Burchett’s charge and the fight to defund Taliban-linked channels
Tim Burchett, who is leading the “No Tax Dollars for Terrorists Act,” said his bill is being stalled in the Senate.
He publicly claimed that a former US Special Representative for Afghanistan now serving in the Senate system may be involved in delaying the legislation.
“They will hate us for free. We do not need to give them hard-earned American tax dollars,” he said on the House floor.
He added that if funding routes remain open, “the next terrorist attack will be funded by the American taxpayer.”
His bill aims to stop all financial channels that could indirectly reach the Taliban through humanitarian intermediaries or foreign institutions.
The seven-billion-dollar legacy and weapons boosting anti-Pakistan groups
The debate revived scrutiny of the Pentagon’s own reports.
The US Department of Defense documented about 7.12 billion dollars’ worth of military equipment left behind or transferred to Afghan forces before the collapse in 2021.
This included aircraft, tens of thousands of vehicles, hundreds of thousands of rifles, and critical night vision devices.
WEAPONIZATION: Rep Tim Burchett says his Taliban funding ban is being blocked in the Senate to protect staffer Tom West, whose clearance was denied by Tulsi Gabbard over Taliban ties. Congress keeps sending $40M a week while America bleeds $38T in debt. pic.twitter.com/rUvSaugqQQ
— @amuse (@amuse) December 10, 2025
Investigations done by the Washington Post, AP, CBS, and regional outlets have shown that some of this equipment is now in the hands of militant groups hostile to Pakistan. Moreover, the UN panel’s report logistic links between the Taliban and groups like the TTP. Pakistani officials have repeatedly reported that TTP fighters use advanced optics and night vision tools to launch attacks on border posts.
UN monitoring teams and SIGAR findings also confirm that TTP elements operate openly inside Afghanistan.

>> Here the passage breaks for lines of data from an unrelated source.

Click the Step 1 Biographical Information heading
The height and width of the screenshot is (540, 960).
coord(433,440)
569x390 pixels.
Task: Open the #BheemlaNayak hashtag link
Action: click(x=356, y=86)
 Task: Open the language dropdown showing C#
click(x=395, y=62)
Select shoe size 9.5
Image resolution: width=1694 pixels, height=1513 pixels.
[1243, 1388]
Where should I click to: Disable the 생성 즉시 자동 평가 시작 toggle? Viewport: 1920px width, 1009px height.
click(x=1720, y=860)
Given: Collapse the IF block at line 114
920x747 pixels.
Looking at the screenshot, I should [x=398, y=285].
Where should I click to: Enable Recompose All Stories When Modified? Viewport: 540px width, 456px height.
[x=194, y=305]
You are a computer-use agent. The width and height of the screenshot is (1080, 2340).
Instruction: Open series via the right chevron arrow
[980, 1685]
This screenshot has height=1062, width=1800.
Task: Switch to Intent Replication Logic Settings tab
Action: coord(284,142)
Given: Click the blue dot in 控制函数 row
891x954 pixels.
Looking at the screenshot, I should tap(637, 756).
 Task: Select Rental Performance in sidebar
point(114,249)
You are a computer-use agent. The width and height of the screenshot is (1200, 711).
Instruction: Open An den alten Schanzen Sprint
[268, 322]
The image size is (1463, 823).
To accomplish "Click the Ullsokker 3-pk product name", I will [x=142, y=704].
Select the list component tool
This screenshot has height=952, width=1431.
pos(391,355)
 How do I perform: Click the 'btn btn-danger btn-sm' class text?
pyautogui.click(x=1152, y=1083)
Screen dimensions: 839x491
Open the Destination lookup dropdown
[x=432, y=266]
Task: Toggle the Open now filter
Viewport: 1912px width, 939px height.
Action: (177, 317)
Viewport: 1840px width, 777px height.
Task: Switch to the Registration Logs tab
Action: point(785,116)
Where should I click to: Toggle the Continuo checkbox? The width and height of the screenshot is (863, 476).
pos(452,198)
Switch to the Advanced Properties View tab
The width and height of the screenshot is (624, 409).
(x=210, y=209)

A call for accountability and verifiable counterterror benchmarks
Burchett’s criticism has revived a point Pakistan has raised for years. Any assistance going into Afghanistan must be linked to clear counterterror obligations.
If groups like TTP, BLA, Al Qaeda, and ISKP continue to function in Afghan territory. Then stabilizing the Taliban financially only strengthens the environment that allows these groups to survive.
No state should financially support a regime that breaches the Doha Accord, refuses written guarantees, and allows the internationally sanctioned groups to strike neighbors with impunity.